A TV watchdog group is going after CBS for airing the f-word during Sunday’s Super Bowl telecast.

The Parents Television Council is calling on the Federal Communications Commission to take action against the broadcaster after Baltimore Ravens quarterback and Super Bowl XLVII MVP Joe Flacco threw out an enthusiastic profanity while enjoying his team’s victory.

“This is f–king awesome!” the Super Bowl MVP exclaimed while hugging teammate Marshal Yanda after the game. The expletive was captured by a nearby microphone and aired live on CBS.

“Despite empty assurance after empty assurance from the broadcast networks that they would never air indecent material, especially during the Super Bowl, it has happened again,” said PTC president Tim Winter. “No one should be surprised that a jubilant quarterback might use profane language while celebrating a career-defining win, but that is precisely the reason why CBS should have taken precautions. Joe Flacco’s use of the f-word, while understandable, does not absolve CBS of its legal obligation to prevent profane language from being broadcast – especially during something as uniquely pervasive as the Super Bowl. The instance was aired live across the country, and before the FCC’s designated ‘Safe Harbor’ time everywhere but along the East Coast.”

CBS Sports had a time-delay in place during the game’s halftime show — where Super Bowl broadcasters tend to expect trouble — and one for the post-game analysis. But the network did not have a time delay during live gameplay, a period of time that included showing the post game celebration.
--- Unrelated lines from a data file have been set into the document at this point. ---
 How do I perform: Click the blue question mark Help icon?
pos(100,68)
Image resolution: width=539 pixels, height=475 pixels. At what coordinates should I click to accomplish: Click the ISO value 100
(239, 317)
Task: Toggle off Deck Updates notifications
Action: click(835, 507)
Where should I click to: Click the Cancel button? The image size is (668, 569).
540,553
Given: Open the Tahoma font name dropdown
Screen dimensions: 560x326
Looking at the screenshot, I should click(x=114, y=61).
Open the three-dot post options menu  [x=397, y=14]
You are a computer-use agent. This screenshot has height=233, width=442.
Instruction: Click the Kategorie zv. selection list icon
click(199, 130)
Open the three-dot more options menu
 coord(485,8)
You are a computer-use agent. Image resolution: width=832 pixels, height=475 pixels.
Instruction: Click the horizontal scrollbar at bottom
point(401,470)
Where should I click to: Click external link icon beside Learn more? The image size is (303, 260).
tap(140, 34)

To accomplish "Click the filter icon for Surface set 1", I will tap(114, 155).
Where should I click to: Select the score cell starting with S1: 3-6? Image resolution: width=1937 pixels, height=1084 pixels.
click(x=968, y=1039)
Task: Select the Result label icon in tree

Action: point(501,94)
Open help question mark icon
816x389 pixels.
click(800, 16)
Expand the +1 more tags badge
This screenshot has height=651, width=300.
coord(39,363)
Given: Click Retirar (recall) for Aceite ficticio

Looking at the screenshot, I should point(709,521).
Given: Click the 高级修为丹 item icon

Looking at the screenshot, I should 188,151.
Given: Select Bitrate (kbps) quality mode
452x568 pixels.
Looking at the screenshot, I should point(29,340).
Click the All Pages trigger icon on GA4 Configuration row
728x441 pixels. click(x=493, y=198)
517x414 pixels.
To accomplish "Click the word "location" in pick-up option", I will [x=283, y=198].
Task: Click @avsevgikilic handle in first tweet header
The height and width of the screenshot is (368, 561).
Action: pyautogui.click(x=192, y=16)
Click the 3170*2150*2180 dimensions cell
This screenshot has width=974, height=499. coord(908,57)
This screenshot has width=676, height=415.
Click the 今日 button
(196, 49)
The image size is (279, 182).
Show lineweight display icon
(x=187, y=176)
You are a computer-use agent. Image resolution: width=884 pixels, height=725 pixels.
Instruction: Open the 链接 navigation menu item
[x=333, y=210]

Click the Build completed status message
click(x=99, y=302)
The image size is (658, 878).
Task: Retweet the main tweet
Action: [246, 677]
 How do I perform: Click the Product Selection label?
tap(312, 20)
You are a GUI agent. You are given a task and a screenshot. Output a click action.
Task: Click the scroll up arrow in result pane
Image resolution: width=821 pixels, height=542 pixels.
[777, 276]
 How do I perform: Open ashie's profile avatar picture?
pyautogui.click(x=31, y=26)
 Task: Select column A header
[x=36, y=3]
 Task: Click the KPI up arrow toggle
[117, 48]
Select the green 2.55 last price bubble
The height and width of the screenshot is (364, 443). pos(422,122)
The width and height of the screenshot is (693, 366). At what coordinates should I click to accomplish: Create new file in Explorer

The PTC previously led the charge against CBS after another Super Bowl, when Janet Jackson had her “wardrobe malfunction” in 2004. After an eight-year battle, the Supreme Court cleared CBS of its $550,000 fine after declining to pick up the case. Chief Justice John G. Roberts Jr. warned that similar fleeting offenses could now be punished due to changes in FCC rules, noting, “It is now clear that the brevity of an indecent broadcast — be it word or image — cannot immunize it from F.C.C. censure.” Yet according to AdWeek, more than 1.5 million indecency complaints involving more than 9,700 programs have piled up at the FCC, so enforcing obscenity isn’t high on the agency’s priority list.

“Now nine years after the infamous Janet Jackson incident, the broadcast networks continue to have ‘malfunctions’ during the most-watched television event of the year, and enough is enough,” Winter said. “After more than four years of inaction on broadcast decency enforcement, the FCC must step up to its legal obligation to enforce the law, or families will continue to be blindsided.”

Flacco will appear tonight on CBS’ Late Show with David Letterman. CBS has not commented on the mishap.